The American Benjamin Harvey Hill (1823-1882) was a prominent Georgia politician during the Civil War and Reconstruction eras.

Benjamin H. Hill was born on Sept. 14, 1823, into a Georgia frontier family. He graduated with first honors from the University of Georgia in 1843. Admitted to the bar, he established a highly profitable practice in LaGrange, Ga., which he maintained throughout his public career.

Hill began his political life as a Whig, devoted to the union of the states and the Constitution. In 1851, as a member of the lower house of the Georgia Assembly, he encouraged acceptance of the Compromise of 1850 to quiet the slavery issue. After a 4-year retirement from public life, Hill was defeated in a bid for the U.S. Congress. He then cast his lot with the American, or "Know-Nothing, " party. In 1857 Hill ran unsuccessfully for the governorship of Georgia. In the presidential race of 1860, he attempted vainly to effect a fusion in Georgia of the three tickets opposing Abraham Lincoln.

In January 1861, in the state convention, Hill opposed the motion to secede from the Union but finally signed the Ordinance of Secession. As a member of the Provisional Congress, he actively participated in organizing the Confederate government. In November 1861 Hill was elected to the Confederate Senate, where he remained throughout the war. Recognized as a spokesman for President Jefferson Davis, he was called upon to defend such controversial policies as conscription and suspension of the writ of habeas corpus; he justified them as war measures. After the war he was arrested and imprisoned for 3 months.

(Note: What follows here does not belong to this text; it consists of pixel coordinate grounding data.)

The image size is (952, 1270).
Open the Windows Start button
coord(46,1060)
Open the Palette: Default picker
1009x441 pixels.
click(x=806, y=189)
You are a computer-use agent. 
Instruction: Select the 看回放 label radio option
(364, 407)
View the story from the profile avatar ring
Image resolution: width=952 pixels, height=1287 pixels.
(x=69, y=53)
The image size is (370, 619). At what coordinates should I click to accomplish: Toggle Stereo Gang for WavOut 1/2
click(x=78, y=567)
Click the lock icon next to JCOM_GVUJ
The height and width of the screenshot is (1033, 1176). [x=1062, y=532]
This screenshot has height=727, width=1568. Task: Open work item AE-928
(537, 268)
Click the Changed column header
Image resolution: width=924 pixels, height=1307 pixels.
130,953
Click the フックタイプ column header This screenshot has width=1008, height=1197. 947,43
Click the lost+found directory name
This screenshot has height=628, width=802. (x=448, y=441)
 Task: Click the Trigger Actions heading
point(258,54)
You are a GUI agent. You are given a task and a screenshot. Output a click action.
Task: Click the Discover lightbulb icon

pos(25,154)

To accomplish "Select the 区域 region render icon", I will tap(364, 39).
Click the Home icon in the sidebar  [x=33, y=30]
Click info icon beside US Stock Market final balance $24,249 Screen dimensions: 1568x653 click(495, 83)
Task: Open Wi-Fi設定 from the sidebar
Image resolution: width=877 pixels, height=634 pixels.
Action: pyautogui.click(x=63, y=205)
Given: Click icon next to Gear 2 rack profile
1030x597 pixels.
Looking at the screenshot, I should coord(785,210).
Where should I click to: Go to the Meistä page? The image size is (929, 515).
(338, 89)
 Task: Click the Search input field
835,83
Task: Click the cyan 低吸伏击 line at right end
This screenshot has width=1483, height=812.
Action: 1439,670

From 1867 until 1870 Hill conducted a strenuous campaign against the reconstruction program. But by late 1870 he advised Georgians to accept the Reconstruction Acts as accomplished facts and to involve themselves in new issues. His address before the Georgia Alumni Society in 1871 stated the case for a "New South." At about the same time, Hill provoked the anger of conservatives by participating in the sale of the state railroad with a group of Republicans.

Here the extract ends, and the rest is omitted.